→ **What this task involves**
With any pictures left out, restate word for word the lines in the listing below from the one holding "Image resolution: width=1000" through the last.
◇ ◇ ◇
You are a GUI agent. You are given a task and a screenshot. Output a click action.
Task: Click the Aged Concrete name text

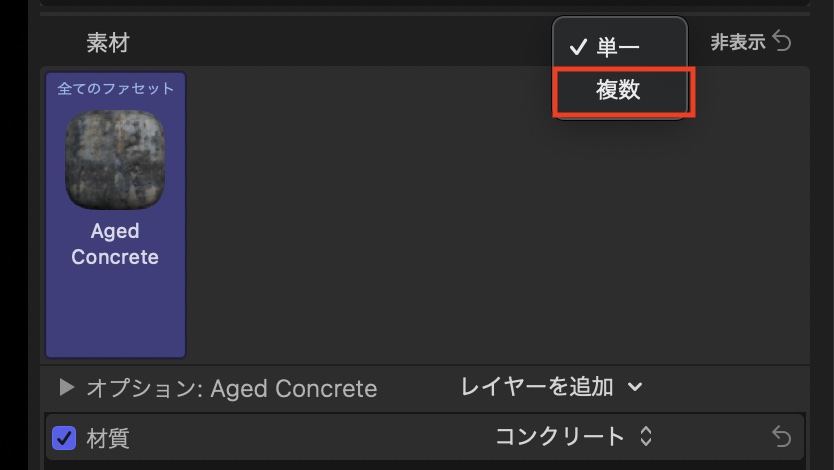(x=115, y=244)
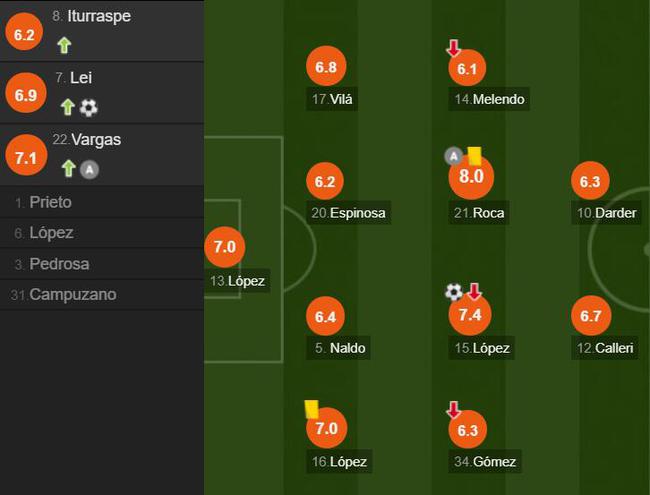Click Calleri's 6.7 rating bubble
The width and height of the screenshot is (650, 495).
point(590,317)
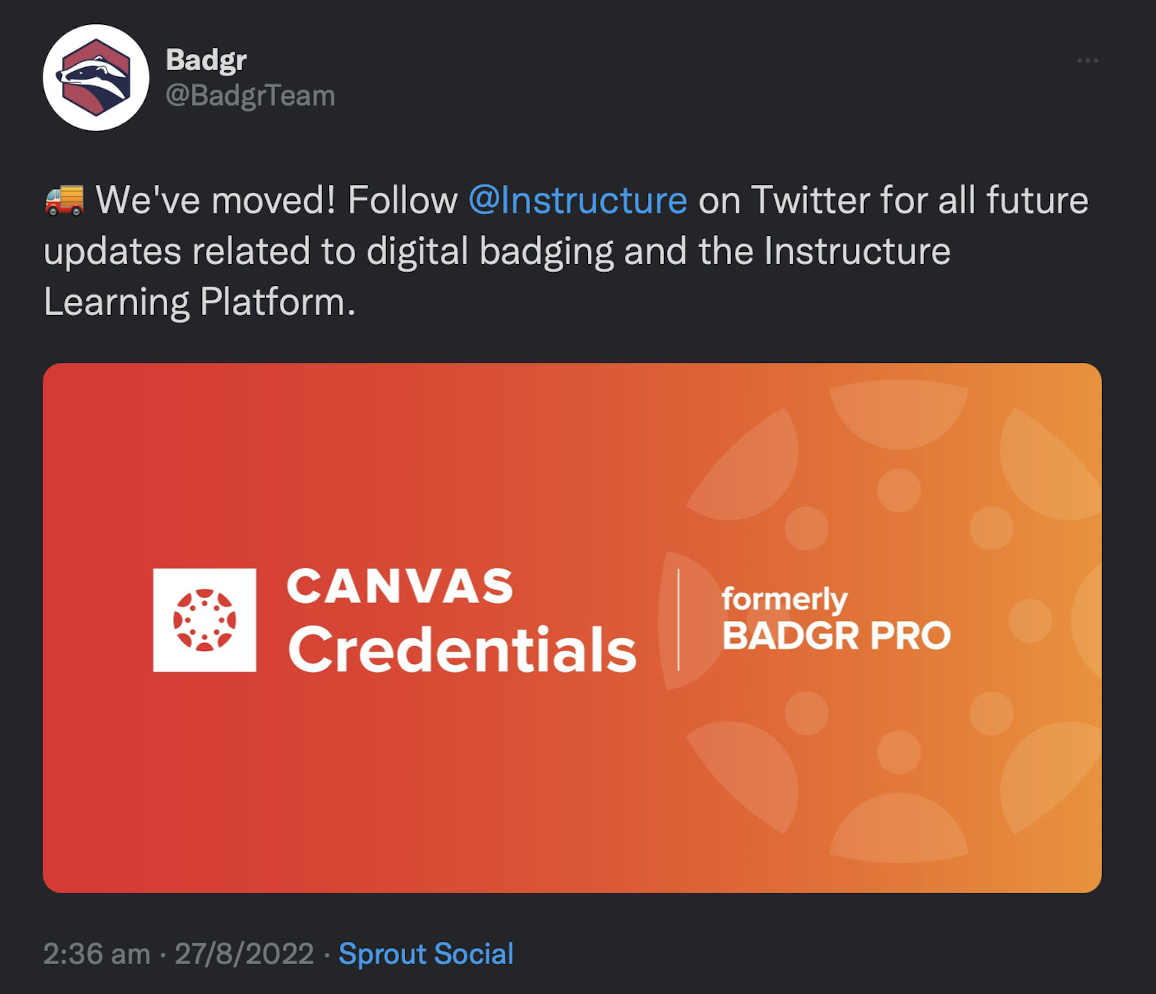Click the tweet text body
1156x994 pixels.
566,251
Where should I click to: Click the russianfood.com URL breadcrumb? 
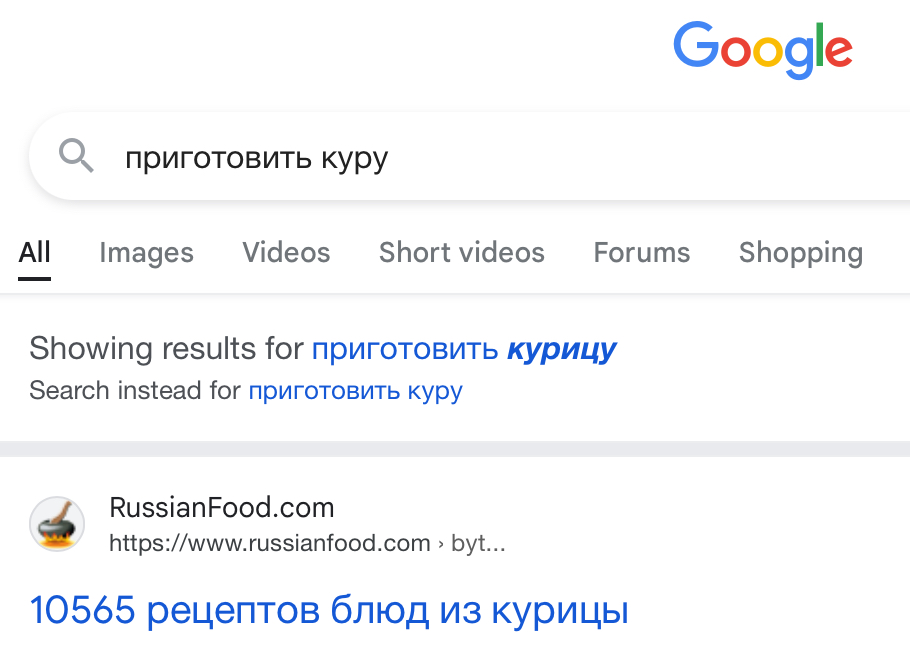[269, 544]
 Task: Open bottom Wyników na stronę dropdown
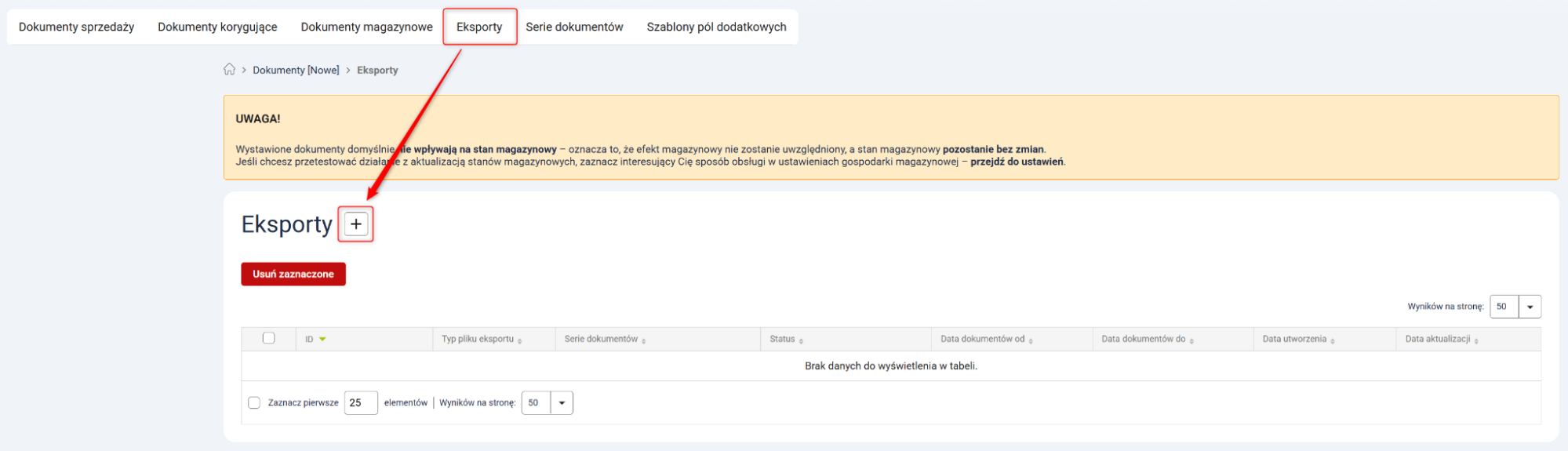[561, 403]
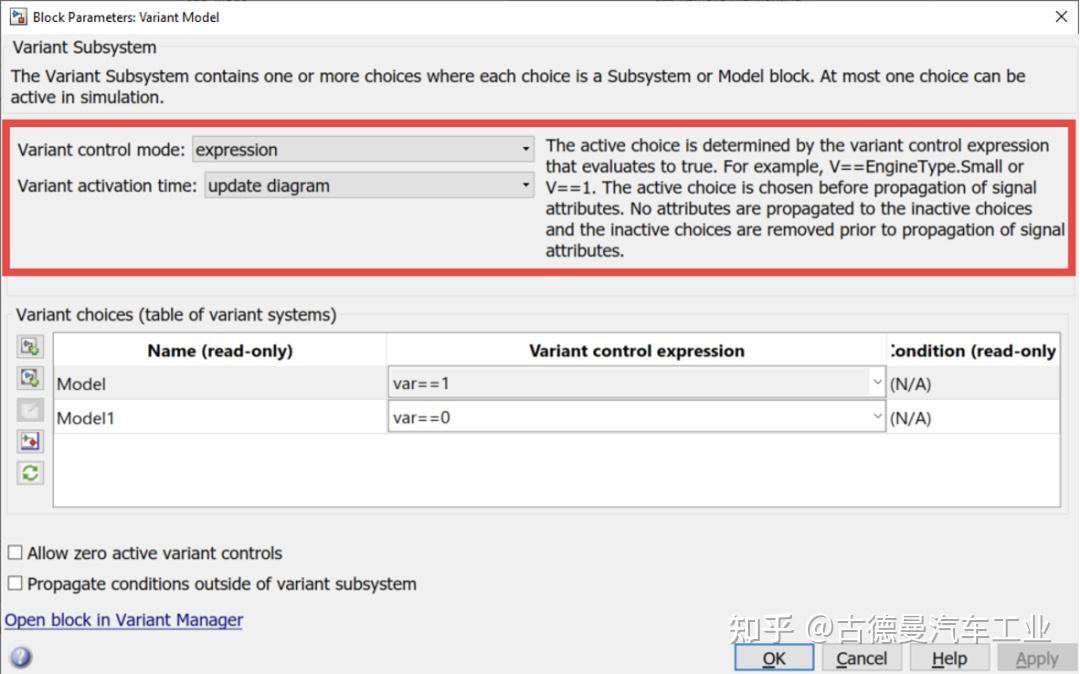Click the create new model variant choice icon

30,378
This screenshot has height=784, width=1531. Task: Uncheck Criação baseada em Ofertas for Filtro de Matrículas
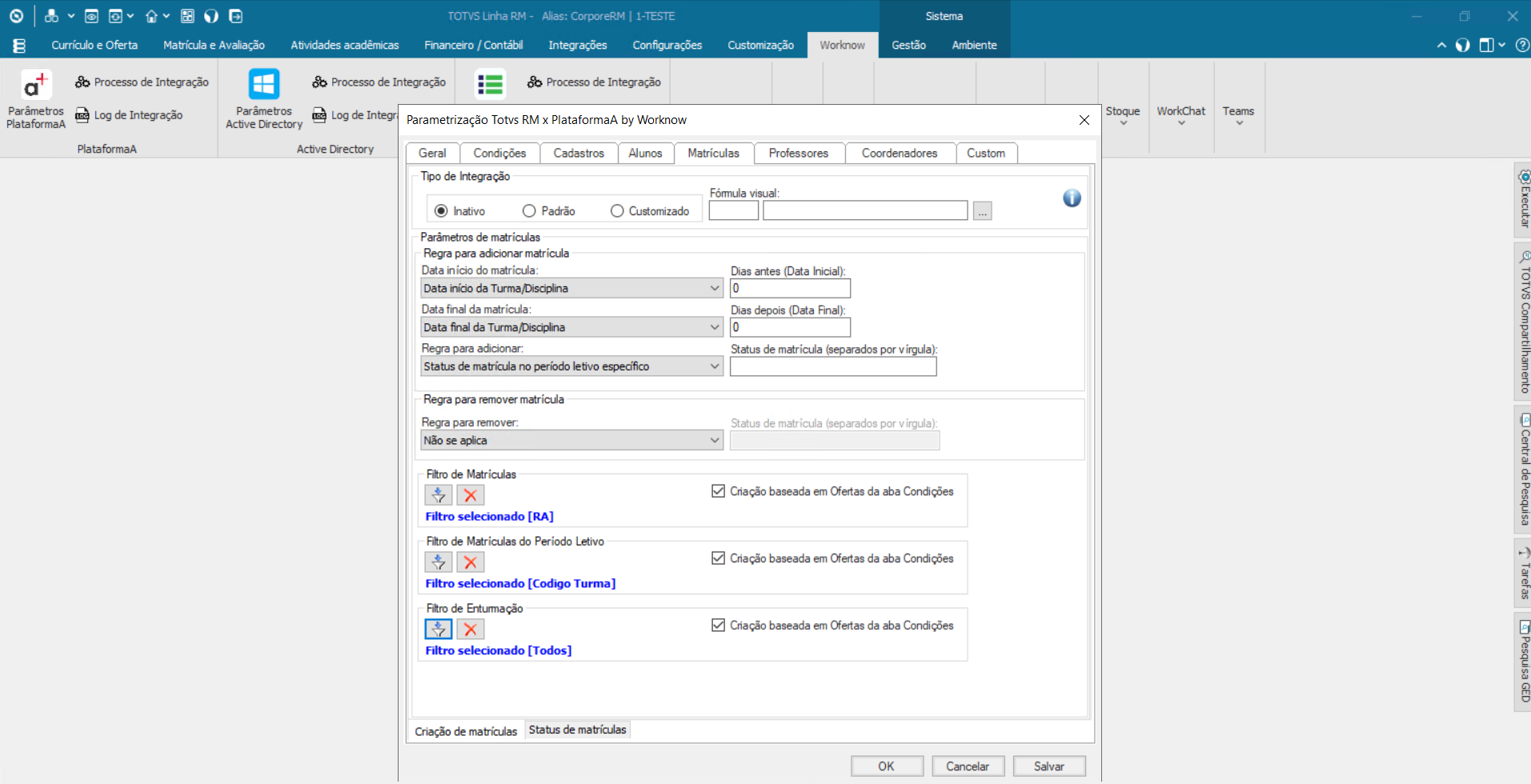pyautogui.click(x=718, y=491)
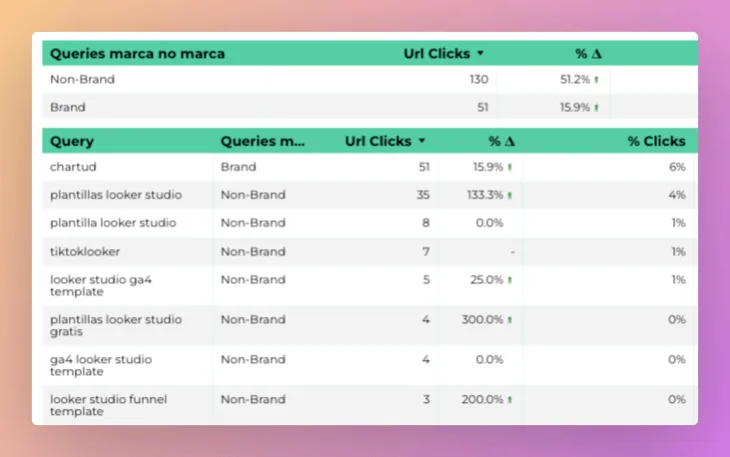The image size is (730, 457).
Task: Click % Δ header in the lower table
Action: [502, 141]
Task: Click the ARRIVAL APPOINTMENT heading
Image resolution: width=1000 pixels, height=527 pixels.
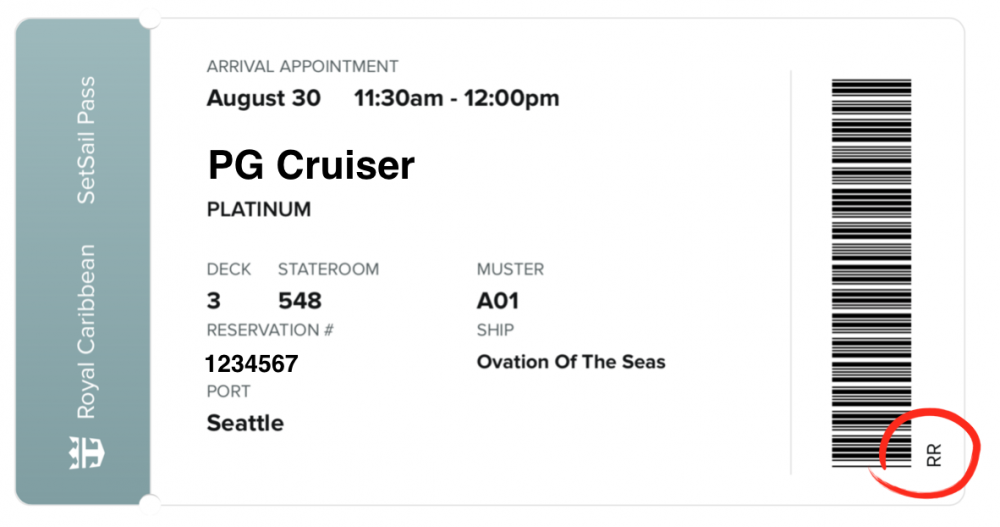Action: coord(302,66)
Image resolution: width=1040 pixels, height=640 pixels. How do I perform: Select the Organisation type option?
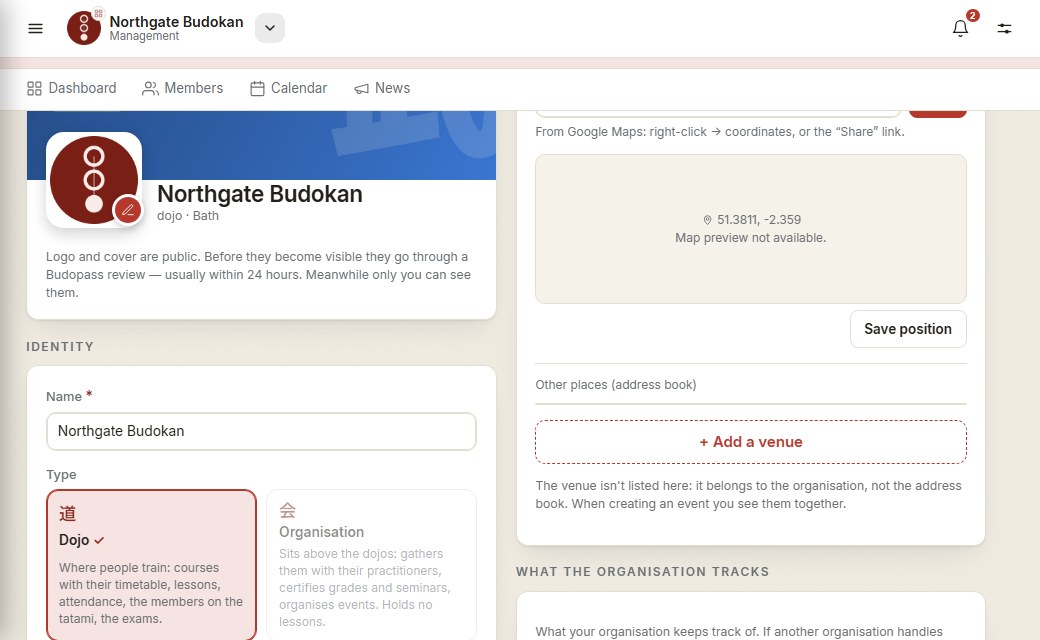(x=371, y=564)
◇ ◇ ◇
→ **Reply to the exercise**
Image resolution: width=1000 pixels, height=527 pixels.
Action: coord(302,66)
Image resolution: width=1040 pixels, height=640 pixels. How do I perform: Select the Organisation type option?
(x=371, y=564)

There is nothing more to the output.